Ángel Escorihuela – AE. Vacuno de Pastoreo (Comarca del Aranda, Zaragoza)
Ganadería extensiva, territorio vivo, alianza con el cielo.
En la comarca zaragozana del Aranda, cara sur del Moncayo, Ángel Escorihuela, de origen turolense, resiste como el último ganadero de vacuno de la zona. Su explotación familiar, asentada a 1.000 metros de altitud, es un ejemplo claro de cómo el manejo extensivo, el compromiso con el territorio y el respeto al animal pueden ir de la mano para ofrecer una carne de alta calidad, criada únicamente a base de pastos.

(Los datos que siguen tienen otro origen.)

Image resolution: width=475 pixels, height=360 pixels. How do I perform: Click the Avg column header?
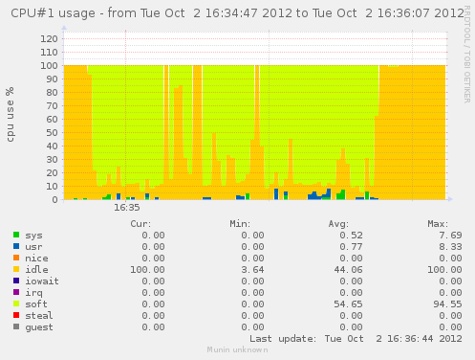(338, 224)
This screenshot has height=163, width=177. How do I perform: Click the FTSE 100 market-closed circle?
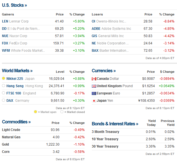pyautogui.click(x=4, y=93)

Ángel maneja unas 50 vacas de raza avileña, cuidadosamente seleccionadas de su propia ganadería para asegurar que cada generación esté mejor adaptada al terreno y al tipo de manejo. Estas vacas no conocen establos: viven todo el año al aire libre, rotando por las parcelas gracias a un sistema de pastoreo gestionado con cercados eléctricos. Elegir las mejores zonas de hierba para el cebo, sin pienso ni cereales, es parte de una estrategia que favorece la regeneración de los pastos, mantiene la calidad de la alimentación del ganado y evita el deterioro del suelo.

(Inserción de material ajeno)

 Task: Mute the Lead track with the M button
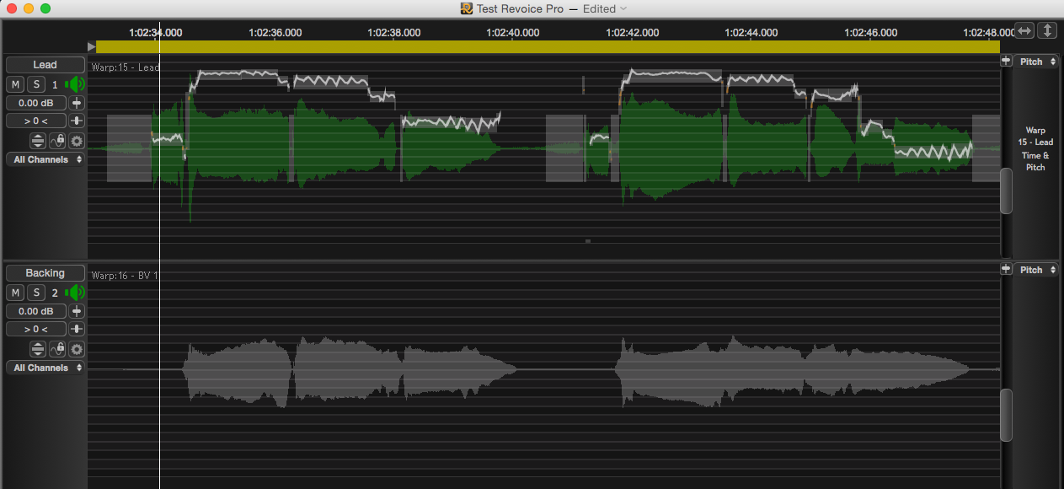pos(14,83)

La alimentación es tan natural como sencilla: pastos, sal y minerales, sin insumos externos. El resultado se plasma en una carne que Ángel comercializa a través de su marca registrada “AE. Vacuno de pastoreo”, mediante venta directa desde la propia explotación, cerrando el ciclo entre quien cría y quien consume.

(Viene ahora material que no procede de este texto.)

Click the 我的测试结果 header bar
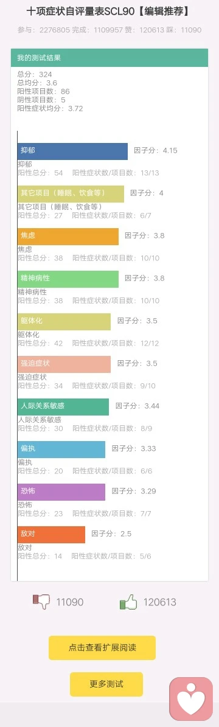The height and width of the screenshot is (727, 219). [110, 58]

Pero su labor va mucho más allá de la producción. Esta ganadería forma parte activa del proyecto impulsado por la asociación ACOBIJA, que trabaja en la recuperación del Hábitat Natural Alimentario para especies carroñeras de interés comunitario. Gracias a este tipo de explotaciones, donde los animales viven al aire libre y se fomenta la muerte natural y el retorno al ciclo ecológico, se reconstruyen las alianzas ancestrales entre la ganadería extensiva y aves necrófagas como el buitre leonado, el alimoche o el quebrantahuesos. En una tierra donde el silencio rural crece, Ángel mantiene viva una práctica que no solo da alimento a las personas, sino también a la biodiversidad.
Vivir y trabajar en el mismo pueblo donde pastan sus animales, siendo el último ganadero de vacas, no es un gesto cualquiera. Es un acto de compromiso. Con la tierra, con su comunidad y con una forma de hacer ganadería que, más que desaparecer, necesita ser reconocida, valorada y multiplicada.